Turns out Necedah, WI was the alleged site of some particularly hysterical "Marian apparitions," that is, personal speaking engagements by what the Catholic Church calls the Virgin Mary.
Reports the J-S, "The man and woman, now facing criminal charges, were the bishop and a nun of an offshoot Catholic church unrecognized by Rome and unaffiliated with the shrine that has drawn worshippers for half a century, authorities say."
More clearly, according to this Wikipedia entry, the Catholic Church doesn't recognize the shrine, either, nor any of the Necedah Marian shenanigans in toto. It considers the visions to have been false (full marks to the Catholic Church for that much). The best part:
Fidelity Magazine, a Roman Catholic periodical, quotes one of [Mary Ann] Van Hoof's messages, in its February, 1989 Issue as detailing that the devotees of the Necedah Shrine would be spared Armageddon when, right before the world's doom, a 1,200 year-old man named Joe will come in a spaceship to save them.At least that last bit is unbiblical, I take it.

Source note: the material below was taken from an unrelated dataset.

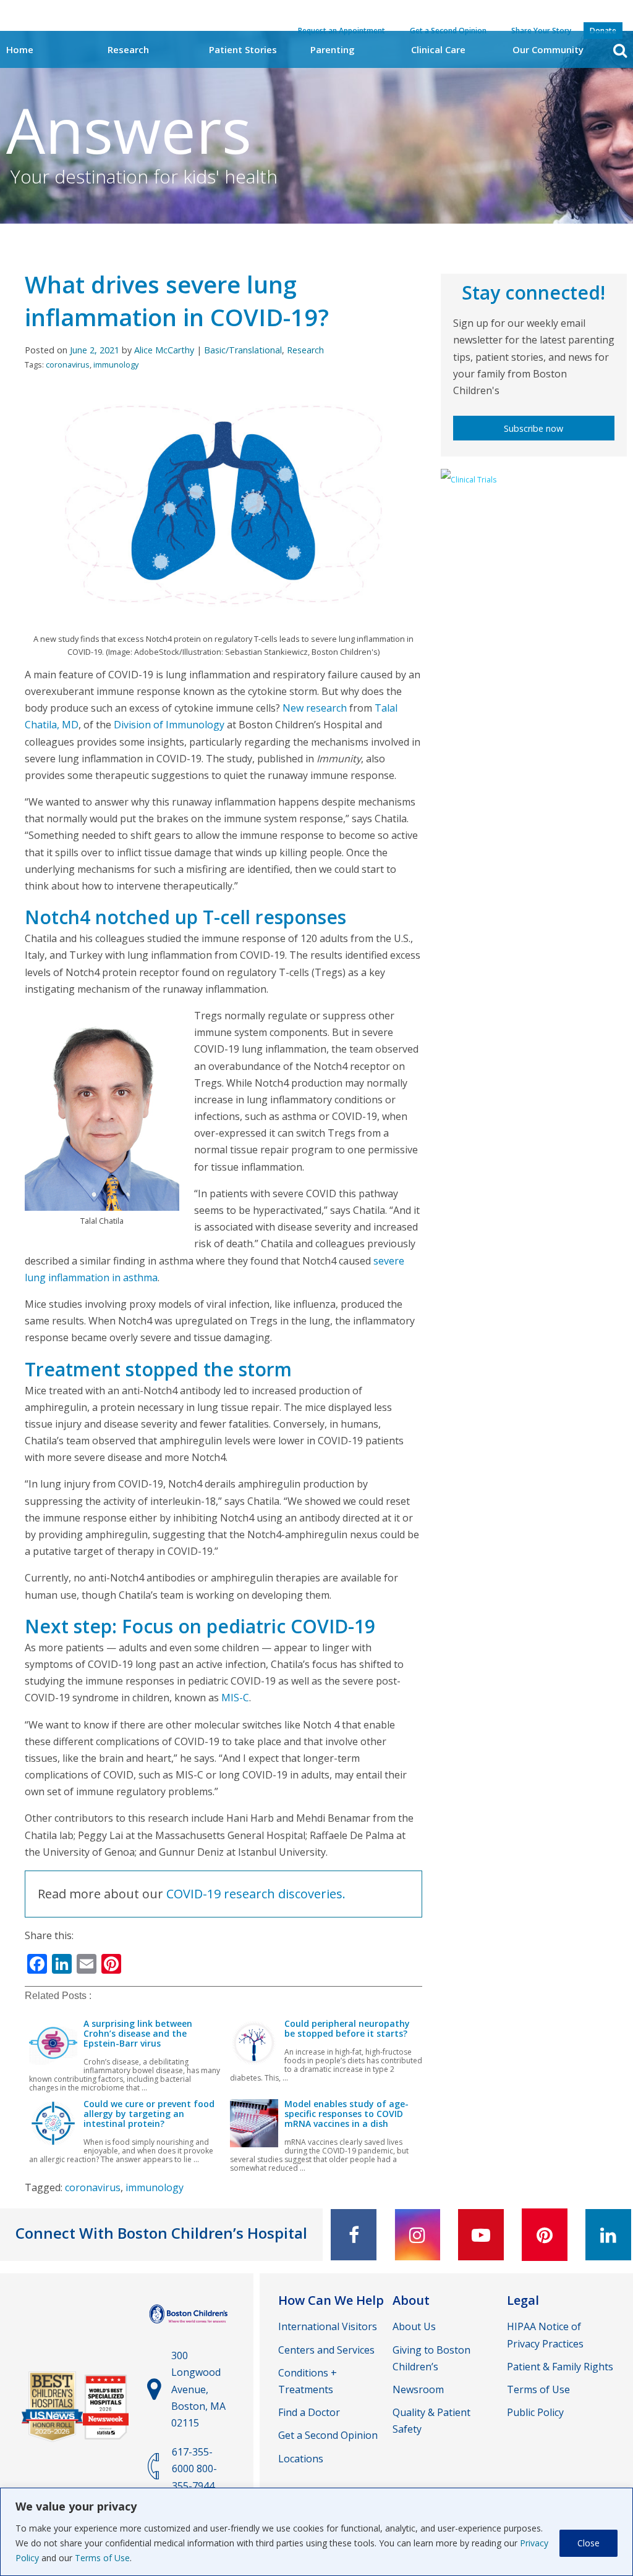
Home (19, 49)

The Necedah Shrine has its own oddball website too, Mediatrix are for Kids, operated by a tax-exempt outfit called For My God And My Country, Inc., Jennifer Sparby, Proprietor.
From that site there is a link to this thing, Diamond Star Light Beacon, which is registered to a Kenny Van Hoof, likely a relative of the original "simple and poor farm woman" Mary Ann Van Hoof, the entertainer of the original apparitions (there were a whole bunch).
There is a lot of strange, strange reading at Kenny's website, where wildly imaginative End of Times paranoia and supernatural conspiracy theories abound. Check it out, it's a kick. Get it? Kenny Van Hoof.
There's some crazy peoples up in them thar hills.
I can't put my hands on my copy of Weird Wisconsin at the moment, so I don't know whether this shrine joint is in it. It should be.
Kohler, a Wisconsin company, has several very nice toilets.